Exercise directions: Please return the entries, omitting and altering nothing.

Collected data:
===

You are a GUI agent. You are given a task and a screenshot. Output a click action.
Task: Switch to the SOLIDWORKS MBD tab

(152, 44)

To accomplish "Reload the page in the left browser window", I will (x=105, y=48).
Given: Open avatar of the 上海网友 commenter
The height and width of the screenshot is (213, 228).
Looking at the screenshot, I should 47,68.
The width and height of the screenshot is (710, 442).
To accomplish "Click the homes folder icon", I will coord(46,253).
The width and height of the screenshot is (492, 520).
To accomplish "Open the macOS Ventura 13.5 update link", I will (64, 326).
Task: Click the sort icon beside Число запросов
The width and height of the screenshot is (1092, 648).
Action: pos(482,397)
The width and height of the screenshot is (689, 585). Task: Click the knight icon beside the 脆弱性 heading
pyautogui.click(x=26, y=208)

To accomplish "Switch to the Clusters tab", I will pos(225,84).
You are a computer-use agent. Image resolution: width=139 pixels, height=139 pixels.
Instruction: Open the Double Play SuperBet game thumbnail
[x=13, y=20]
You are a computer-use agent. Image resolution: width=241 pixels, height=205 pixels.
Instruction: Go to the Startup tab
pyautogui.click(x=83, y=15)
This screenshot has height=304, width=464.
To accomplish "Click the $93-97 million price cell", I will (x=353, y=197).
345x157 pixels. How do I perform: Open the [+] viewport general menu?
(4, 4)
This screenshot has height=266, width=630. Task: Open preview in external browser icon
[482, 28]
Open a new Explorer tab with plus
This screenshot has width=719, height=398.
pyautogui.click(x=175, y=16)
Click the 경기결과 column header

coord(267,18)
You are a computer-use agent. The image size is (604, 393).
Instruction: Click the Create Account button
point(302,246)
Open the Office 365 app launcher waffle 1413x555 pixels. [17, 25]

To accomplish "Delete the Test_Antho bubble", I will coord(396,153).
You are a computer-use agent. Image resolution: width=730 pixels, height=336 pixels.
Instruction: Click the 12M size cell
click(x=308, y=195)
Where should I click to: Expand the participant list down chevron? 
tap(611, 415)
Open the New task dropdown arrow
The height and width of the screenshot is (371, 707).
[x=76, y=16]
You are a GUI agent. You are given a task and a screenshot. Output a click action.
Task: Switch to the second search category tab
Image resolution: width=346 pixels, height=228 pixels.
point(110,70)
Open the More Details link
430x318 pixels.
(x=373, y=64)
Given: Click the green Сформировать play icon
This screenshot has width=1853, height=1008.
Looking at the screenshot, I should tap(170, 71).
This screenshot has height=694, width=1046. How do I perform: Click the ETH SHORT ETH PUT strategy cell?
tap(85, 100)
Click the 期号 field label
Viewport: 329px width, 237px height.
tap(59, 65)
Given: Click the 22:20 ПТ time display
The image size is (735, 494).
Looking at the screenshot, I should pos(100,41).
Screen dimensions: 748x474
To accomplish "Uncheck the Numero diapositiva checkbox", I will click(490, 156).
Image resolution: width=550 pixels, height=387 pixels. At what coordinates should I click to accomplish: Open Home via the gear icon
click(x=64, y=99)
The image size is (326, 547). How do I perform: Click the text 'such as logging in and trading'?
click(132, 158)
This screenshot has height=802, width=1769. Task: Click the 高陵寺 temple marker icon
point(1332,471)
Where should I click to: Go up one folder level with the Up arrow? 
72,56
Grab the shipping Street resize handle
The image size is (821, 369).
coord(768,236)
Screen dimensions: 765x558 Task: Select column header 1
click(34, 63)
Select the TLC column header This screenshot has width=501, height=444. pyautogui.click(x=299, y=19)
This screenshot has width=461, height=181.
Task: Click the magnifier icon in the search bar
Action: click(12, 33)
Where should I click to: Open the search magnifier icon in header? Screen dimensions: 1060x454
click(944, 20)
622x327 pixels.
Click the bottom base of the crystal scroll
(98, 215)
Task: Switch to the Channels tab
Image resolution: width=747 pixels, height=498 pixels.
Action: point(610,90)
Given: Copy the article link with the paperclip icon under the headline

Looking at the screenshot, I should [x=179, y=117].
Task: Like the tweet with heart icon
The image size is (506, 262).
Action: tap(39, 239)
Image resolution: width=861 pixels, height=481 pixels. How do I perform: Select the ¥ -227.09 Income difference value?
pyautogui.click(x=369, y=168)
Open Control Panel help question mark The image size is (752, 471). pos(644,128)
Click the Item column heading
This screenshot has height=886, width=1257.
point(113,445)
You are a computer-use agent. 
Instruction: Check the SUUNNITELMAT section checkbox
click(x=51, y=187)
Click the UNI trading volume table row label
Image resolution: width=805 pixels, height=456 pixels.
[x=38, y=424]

===

Worked solution:
You are a GUI agent. You are given a task and a screenshot. Output a click action.
Task: Switch to the SOLIDWORKS MBD tab

(152, 44)

To accomplish "Reload the page in the left browser window", I will (x=105, y=48).
Given: Open avatar of the 上海网友 commenter
The height and width of the screenshot is (213, 228).
Looking at the screenshot, I should 47,68.
The width and height of the screenshot is (710, 442).
To accomplish "Click the homes folder icon", I will coord(46,253).
The width and height of the screenshot is (492, 520).
To accomplish "Open the macOS Ventura 13.5 update link", I will (64, 326).
Task: Click the sort icon beside Число запросов
The width and height of the screenshot is (1092, 648).
Action: pos(482,397)
The width and height of the screenshot is (689, 585). Task: Click the knight icon beside the 脆弱性 heading
pyautogui.click(x=26, y=208)

To accomplish "Switch to the Clusters tab", I will pos(225,84).
You are a computer-use agent. Image resolution: width=139 pixels, height=139 pixels.
Instruction: Open the Double Play SuperBet game thumbnail
[x=13, y=20]
You are a computer-use agent. Image resolution: width=241 pixels, height=205 pixels.
Instruction: Go to the Startup tab
pyautogui.click(x=83, y=15)
This screenshot has height=304, width=464.
To accomplish "Click the $93-97 million price cell", I will (x=353, y=197).
345x157 pixels. How do I perform: Open the [+] viewport general menu?
(4, 4)
This screenshot has height=266, width=630. Task: Open preview in external browser icon
[482, 28]
Open a new Explorer tab with plus
This screenshot has width=719, height=398.
pyautogui.click(x=175, y=16)
Click the 경기결과 column header

coord(267,18)
You are a computer-use agent. The image size is (604, 393).
Instruction: Click the Create Account button
point(302,246)
Open the Office 365 app launcher waffle 1413x555 pixels. [17, 25]

To accomplish "Delete the Test_Antho bubble", I will coord(396,153).
You are a computer-use agent. Image resolution: width=730 pixels, height=336 pixels.
Instruction: Click the 12M size cell
click(x=308, y=195)
Where should I click to: Expand the participant list down chevron? 
tap(611, 415)
Open the New task dropdown arrow
The height and width of the screenshot is (371, 707).
[x=76, y=16]
You are a GUI agent. You are given a task and a screenshot. Output a click action.
Task: Switch to the second search category tab
Image resolution: width=346 pixels, height=228 pixels.
point(110,70)
Open the More Details link
430x318 pixels.
(x=373, y=64)
Given: Click the green Сформировать play icon
This screenshot has width=1853, height=1008.
Looking at the screenshot, I should tap(170, 71).
This screenshot has height=694, width=1046. How do I perform: Click the ETH SHORT ETH PUT strategy cell?
tap(85, 100)
Click the 期号 field label
Viewport: 329px width, 237px height.
tap(59, 65)
Given: Click the 22:20 ПТ time display
The image size is (735, 494).
Looking at the screenshot, I should pos(100,41).
Screen dimensions: 748x474
To accomplish "Uncheck the Numero diapositiva checkbox", I will click(490, 156).
Image resolution: width=550 pixels, height=387 pixels. At what coordinates should I click to accomplish: Open Home via the gear icon
click(x=64, y=99)
The image size is (326, 547). How do I perform: Click the text 'such as logging in and trading'?
click(132, 158)
This screenshot has height=802, width=1769. Task: Click the 高陵寺 temple marker icon
point(1332,471)
Where should I click to: Go up one folder level with the Up arrow? 
72,56
Grab the shipping Street resize handle
The image size is (821, 369).
coord(768,236)
Screen dimensions: 765x558 Task: Select column header 1
click(34, 63)
Select the TLC column header This screenshot has width=501, height=444. pyautogui.click(x=299, y=19)
This screenshot has width=461, height=181.
Task: Click the magnifier icon in the search bar
Action: click(12, 33)
Where should I click to: Open the search magnifier icon in header? Screen dimensions: 1060x454
click(944, 20)
622x327 pixels.
Click the bottom base of the crystal scroll
(98, 215)
Task: Switch to the Channels tab
Image resolution: width=747 pixels, height=498 pixels.
Action: point(610,90)
Given: Copy the article link with the paperclip icon under the headline

Looking at the screenshot, I should [x=179, y=117].
Task: Like the tweet with heart icon
The image size is (506, 262).
Action: tap(39, 239)
Image resolution: width=861 pixels, height=481 pixels. How do I perform: Select the ¥ -227.09 Income difference value?
pyautogui.click(x=369, y=168)
Open Control Panel help question mark The image size is (752, 471). pos(644,128)
Click the Item column heading
This screenshot has height=886, width=1257.
point(113,445)
You are a computer-use agent. 
Instruction: Check the SUUNNITELMAT section checkbox
click(x=51, y=187)
Click the UNI trading volume table row label
Image resolution: width=805 pixels, height=456 pixels.
[x=38, y=424]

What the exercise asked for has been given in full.